Since I only want a general solution so the initial conditions and boundary value conditions are omitted.
Cheers
 A: The solution to the equation you mentioned can easily obtained by the method of Separation of Variables.
$$\eqalign{
  & {1 \over 2}{{{\partial ^2}f} \over {\partial {x^2}}} = {1 \over 2}{{{\partial ^2}f} \over {\partial {y^2}}} + {{\partial (yf)} \over {\partial y}} = {1 \over 2}{{{\partial ^2}f} \over {\partial {y^2}}} + \left[ {f + y{{\partial f} \over {\partial y}}} \right]  \cr 
  & f\left( {x,y} \right) = \chi \left( x \right)\Gamma \left( y \right)  \cr 
  & \left[ {{1 \over 2}\Gamma \left( y \right){{{\partial ^2}\chi \left( x \right)} \over {\partial {x^2}}}} \right] = \chi \left( x \right)\left[ {{1 \over 2}{{{\partial ^2}\Gamma \left( y \right)} \over {\partial {y^2}}} + \Gamma \left( y \right) + y{{\partial \Gamma \left( y \right)} \over {\partial y}}} \right]  \cr 
  & {1 \over {\chi \left( x \right)}}\left[ {{1 \over 2}{{{\partial ^2}\chi \left( x \right)} \over {\partial {x^2}}}} \right] = {1 \over {\Gamma \left( y \right)}}\left[ {{1 \over 2}{{{\partial ^2}\Gamma \left( y \right)} \over {\partial {y^2}}} + \Gamma \left( y \right) + y{{\partial \Gamma \left( y \right)} \over {\partial y}}} \right]  \cr 
  & {1 \over {\chi \left( x \right)}}\left[ {{1 \over 2}{{{\partial ^2}\chi \left( x \right)} \over {\partial {x^2}}}} \right] = c  \cr 
  & {1 \over {\Gamma \left( y \right)}}\left[ {{1 \over 2}{{{\partial ^2}\Gamma \left( y \right)} \over {\partial {y^2}}} + \Gamma \left( y \right) + y{{\partial \Gamma \left( y \right)} \over {\partial y}}} \right] = c \cr} $$
As can be seen, the PDE is separated into two Ordinary Differential Equations.

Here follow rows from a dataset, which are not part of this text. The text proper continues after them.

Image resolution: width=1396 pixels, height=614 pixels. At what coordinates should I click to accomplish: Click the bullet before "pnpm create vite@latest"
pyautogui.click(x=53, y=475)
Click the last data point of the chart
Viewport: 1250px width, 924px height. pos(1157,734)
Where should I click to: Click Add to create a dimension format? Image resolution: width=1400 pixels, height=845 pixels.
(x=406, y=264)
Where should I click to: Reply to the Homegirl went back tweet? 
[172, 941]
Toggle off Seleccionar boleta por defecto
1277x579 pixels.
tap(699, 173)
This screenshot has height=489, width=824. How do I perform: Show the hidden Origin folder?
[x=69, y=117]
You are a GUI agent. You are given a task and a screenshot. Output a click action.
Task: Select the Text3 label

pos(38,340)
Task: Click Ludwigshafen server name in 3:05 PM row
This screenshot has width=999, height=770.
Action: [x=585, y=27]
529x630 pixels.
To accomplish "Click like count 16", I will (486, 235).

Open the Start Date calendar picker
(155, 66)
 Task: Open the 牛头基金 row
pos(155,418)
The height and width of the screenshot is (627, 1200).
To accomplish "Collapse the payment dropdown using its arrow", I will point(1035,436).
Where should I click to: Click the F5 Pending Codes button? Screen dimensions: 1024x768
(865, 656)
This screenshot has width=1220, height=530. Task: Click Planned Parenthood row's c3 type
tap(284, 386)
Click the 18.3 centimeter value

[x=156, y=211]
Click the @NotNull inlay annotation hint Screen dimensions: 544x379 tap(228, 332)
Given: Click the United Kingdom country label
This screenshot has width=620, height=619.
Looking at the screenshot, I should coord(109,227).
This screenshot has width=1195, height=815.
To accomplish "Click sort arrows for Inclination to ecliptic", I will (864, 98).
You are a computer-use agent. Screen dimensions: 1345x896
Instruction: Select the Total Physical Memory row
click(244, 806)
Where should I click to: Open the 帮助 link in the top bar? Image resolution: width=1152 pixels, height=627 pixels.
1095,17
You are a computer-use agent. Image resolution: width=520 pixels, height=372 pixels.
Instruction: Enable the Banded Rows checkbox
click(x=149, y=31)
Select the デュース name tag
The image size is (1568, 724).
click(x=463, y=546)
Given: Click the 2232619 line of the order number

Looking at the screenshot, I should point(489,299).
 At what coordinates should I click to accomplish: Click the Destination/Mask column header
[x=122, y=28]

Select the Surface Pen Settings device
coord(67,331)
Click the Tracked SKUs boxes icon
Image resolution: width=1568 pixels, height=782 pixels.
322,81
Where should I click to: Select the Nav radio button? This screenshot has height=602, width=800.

First we go through the solution of the first one.
$$\eqalign{
  & {1 \over {\chi \left( x \right)}}\left[ {{1 \over 2}{{{\partial ^2}\chi \left( x \right)} \over {\partial {x^2}}}} \right] = c  \cr 
  & {{{d^2}\chi \left( x \right)} \over {\chi \left( x \right)}} = 2cd{x^2}  \cr 
  & \left( {Ln\chi  + {c_1}} \right)d\chi  = \left( {2cx + {c_2}} \right)dx  \cr 
  & \chi Ln\chi  - \chi  + {c_1}\chi  + {c_3} = c{x^2} + {c_2}x + {c_4}  \cr 
  & \chi \left( {Ln\chi  + {c_5}} \right) = c{x^2} + {c_2}x + {c_6} \cr} $$
As far as we have no information about the boundary conditions, we may simplify our solution by assuming the constants to be zero.
$$\eqalign{
  & \chi Ln\chi  = c{x^2}  \cr 
  & c = {{\chi Ln\chi } \over {{x^2}}} \cr} $$
It is obvious that finding the $\chi$ as a function of $x$ is a little hard or may be not possible analytically and one may need some numerical solutions to do this. And the second equation can also be solved:
$$\eqalign{
  & {1 \over 2}{{{\partial ^2}\Gamma \left( y \right)} \over {\partial {y^2}}} + \Gamma \left( y \right) + y{{\partial \Gamma \left( y \right)} \over {\partial y}} = c\Gamma \left( y \right)  \cr 
  & {{{\partial ^2}\Gamma \left( y \right)} \over {\partial {y^2}}} + 2y{{\partial \Gamma \left( y \right)} \over {\partial y}} + \left( {1 - c} \right)\Gamma \left( y \right) = 0  \cr 
  & \Gamma \left( y \right) = {e^{ - {y^2}}}{c_7}{{\rm{H}}_{ - {1 \over 2}\left( {1 + c} \right)}}\left( y \right) + {e^{ - {y^2}}}{c_8}{}_1{{\rm{F}}_1}\left( {{{1 + c} \over 4};{1 \over 2};{y^2}} \right) \cr} $$
However; one may discuss the values of c and the other boundary conditions.